| Task directions |
Reproduce the material below line for line, without changing anything.

| Data for this exercise |
....

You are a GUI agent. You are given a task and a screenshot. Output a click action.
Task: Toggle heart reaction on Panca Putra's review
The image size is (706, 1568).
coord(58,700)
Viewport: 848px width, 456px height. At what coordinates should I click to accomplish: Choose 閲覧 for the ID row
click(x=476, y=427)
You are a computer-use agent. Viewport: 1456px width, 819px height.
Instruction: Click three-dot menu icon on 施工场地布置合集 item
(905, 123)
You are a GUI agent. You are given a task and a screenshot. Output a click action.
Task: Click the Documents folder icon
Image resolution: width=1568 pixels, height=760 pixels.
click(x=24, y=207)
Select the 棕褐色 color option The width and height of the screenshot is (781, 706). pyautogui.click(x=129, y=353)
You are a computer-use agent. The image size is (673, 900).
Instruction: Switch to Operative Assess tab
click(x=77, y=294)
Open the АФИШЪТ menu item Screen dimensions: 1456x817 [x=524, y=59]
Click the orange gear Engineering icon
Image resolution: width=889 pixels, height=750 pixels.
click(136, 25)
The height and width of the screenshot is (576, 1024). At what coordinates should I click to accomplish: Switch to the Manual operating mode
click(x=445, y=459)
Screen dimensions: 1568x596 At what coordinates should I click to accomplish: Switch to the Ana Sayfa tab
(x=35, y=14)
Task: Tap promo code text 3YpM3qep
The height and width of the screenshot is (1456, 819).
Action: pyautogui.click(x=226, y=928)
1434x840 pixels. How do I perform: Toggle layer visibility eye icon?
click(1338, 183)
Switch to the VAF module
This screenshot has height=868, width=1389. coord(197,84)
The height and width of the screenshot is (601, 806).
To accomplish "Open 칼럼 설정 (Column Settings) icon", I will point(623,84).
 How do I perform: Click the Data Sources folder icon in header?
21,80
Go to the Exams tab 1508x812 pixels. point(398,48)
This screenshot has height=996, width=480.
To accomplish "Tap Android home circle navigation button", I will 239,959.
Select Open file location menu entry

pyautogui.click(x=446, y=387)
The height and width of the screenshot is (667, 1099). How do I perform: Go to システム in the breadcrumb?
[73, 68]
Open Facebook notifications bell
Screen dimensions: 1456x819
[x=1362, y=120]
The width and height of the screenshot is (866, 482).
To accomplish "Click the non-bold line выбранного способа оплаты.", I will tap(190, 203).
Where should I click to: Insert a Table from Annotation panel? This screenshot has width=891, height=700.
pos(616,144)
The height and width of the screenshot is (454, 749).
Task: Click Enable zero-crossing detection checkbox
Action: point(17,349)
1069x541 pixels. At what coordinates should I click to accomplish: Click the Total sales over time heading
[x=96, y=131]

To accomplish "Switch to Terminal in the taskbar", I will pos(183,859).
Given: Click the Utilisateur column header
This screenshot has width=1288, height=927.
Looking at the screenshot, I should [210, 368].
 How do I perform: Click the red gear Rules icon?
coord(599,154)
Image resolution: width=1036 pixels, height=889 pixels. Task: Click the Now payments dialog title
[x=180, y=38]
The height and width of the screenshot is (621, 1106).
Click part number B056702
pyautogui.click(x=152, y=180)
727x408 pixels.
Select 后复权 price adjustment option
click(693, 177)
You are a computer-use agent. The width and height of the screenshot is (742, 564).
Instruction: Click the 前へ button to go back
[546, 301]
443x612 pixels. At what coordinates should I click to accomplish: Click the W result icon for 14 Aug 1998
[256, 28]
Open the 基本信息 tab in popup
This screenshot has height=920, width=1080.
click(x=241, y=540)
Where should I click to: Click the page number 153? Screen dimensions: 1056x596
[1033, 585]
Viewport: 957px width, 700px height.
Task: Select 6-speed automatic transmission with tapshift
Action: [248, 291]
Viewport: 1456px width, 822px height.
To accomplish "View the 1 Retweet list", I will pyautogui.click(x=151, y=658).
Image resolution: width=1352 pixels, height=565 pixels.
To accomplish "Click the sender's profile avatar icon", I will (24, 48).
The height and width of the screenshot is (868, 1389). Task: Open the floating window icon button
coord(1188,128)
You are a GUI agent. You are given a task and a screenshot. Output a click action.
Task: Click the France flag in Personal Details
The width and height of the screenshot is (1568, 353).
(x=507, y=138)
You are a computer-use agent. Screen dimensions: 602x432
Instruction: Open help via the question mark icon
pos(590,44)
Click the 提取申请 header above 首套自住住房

....

| Correct answer |
You are a GUI agent. You are given a task and a screenshot. Output a click action.
Task: Toggle heart reaction on Panca Putra's review
The image size is (706, 1568).
coord(58,700)
Viewport: 848px width, 456px height. At what coordinates should I click to accomplish: Choose 閲覧 for the ID row
click(x=476, y=427)
You are a computer-use agent. Viewport: 1456px width, 819px height.
Instruction: Click three-dot menu icon on 施工场地布置合集 item
(905, 123)
You are a GUI agent. You are given a task and a screenshot. Output a click action.
Task: Click the Documents folder icon
Image resolution: width=1568 pixels, height=760 pixels.
click(x=24, y=207)
Select the 棕褐色 color option The width and height of the screenshot is (781, 706). pyautogui.click(x=129, y=353)
You are a computer-use agent. The image size is (673, 900).
Instruction: Switch to Operative Assess tab
click(x=77, y=294)
Open the АФИШЪТ menu item Screen dimensions: 1456x817 [x=524, y=59]
Click the orange gear Engineering icon
Image resolution: width=889 pixels, height=750 pixels.
click(136, 25)
The height and width of the screenshot is (576, 1024). At what coordinates should I click to accomplish: Switch to the Manual operating mode
click(x=445, y=459)
Screen dimensions: 1568x596 At what coordinates should I click to accomplish: Switch to the Ana Sayfa tab
(x=35, y=14)
Task: Tap promo code text 3YpM3qep
The height and width of the screenshot is (1456, 819).
Action: pyautogui.click(x=226, y=928)
1434x840 pixels. How do I perform: Toggle layer visibility eye icon?
click(1338, 183)
Switch to the VAF module
This screenshot has height=868, width=1389. coord(197,84)
The height and width of the screenshot is (601, 806).
To accomplish "Open 칼럼 설정 (Column Settings) icon", I will point(623,84).
 How do I perform: Click the Data Sources folder icon in header?
21,80
Go to the Exams tab 1508x812 pixels. point(398,48)
This screenshot has height=996, width=480.
To accomplish "Tap Android home circle navigation button", I will 239,959.
Select Open file location menu entry

pyautogui.click(x=446, y=387)
The height and width of the screenshot is (667, 1099). How do I perform: Go to システム in the breadcrumb?
[73, 68]
Open Facebook notifications bell
Screen dimensions: 1456x819
[x=1362, y=120]
The width and height of the screenshot is (866, 482).
To accomplish "Click the non-bold line выбранного способа оплаты.", I will tap(190, 203).
Where should I click to: Insert a Table from Annotation panel? This screenshot has width=891, height=700.
pos(616,144)
The height and width of the screenshot is (454, 749).
Task: Click Enable zero-crossing detection checkbox
Action: point(17,349)
1069x541 pixels. At what coordinates should I click to accomplish: Click the Total sales over time heading
[x=96, y=131]

To accomplish "Switch to Terminal in the taskbar", I will pos(183,859).
Given: Click the Utilisateur column header
This screenshot has width=1288, height=927.
Looking at the screenshot, I should [210, 368].
 How do I perform: Click the red gear Rules icon?
coord(599,154)
Image resolution: width=1036 pixels, height=889 pixels. Task: Click the Now payments dialog title
[x=180, y=38]
The height and width of the screenshot is (621, 1106).
Click part number B056702
pyautogui.click(x=152, y=180)
727x408 pixels.
Select 后复权 price adjustment option
click(693, 177)
You are a computer-use agent. The width and height of the screenshot is (742, 564).
Instruction: Click the 前へ button to go back
[546, 301]
443x612 pixels. At what coordinates should I click to accomplish: Click the W result icon for 14 Aug 1998
[256, 28]
Open the 基本信息 tab in popup
This screenshot has height=920, width=1080.
click(x=241, y=540)
Where should I click to: Click the page number 153? Screen dimensions: 1056x596
[1033, 585]
Viewport: 957px width, 700px height.
Task: Select 6-speed automatic transmission with tapshift
Action: [248, 291]
Viewport: 1456px width, 822px height.
To accomplish "View the 1 Retweet list", I will pyautogui.click(x=151, y=658).
Image resolution: width=1352 pixels, height=565 pixels.
To accomplish "Click the sender's profile avatar icon", I will (24, 48).
The height and width of the screenshot is (868, 1389). Task: Open the floating window icon button
coord(1188,128)
You are a GUI agent. You are given a task and a screenshot. Output a click action.
Task: Click the France flag in Personal Details
The width and height of the screenshot is (1568, 353).
(x=507, y=138)
You are a computer-use agent. Screen dimensions: 602x432
Instruction: Open help via the question mark icon
pos(590,44)
Click the 提取申请 header above 首套自住住房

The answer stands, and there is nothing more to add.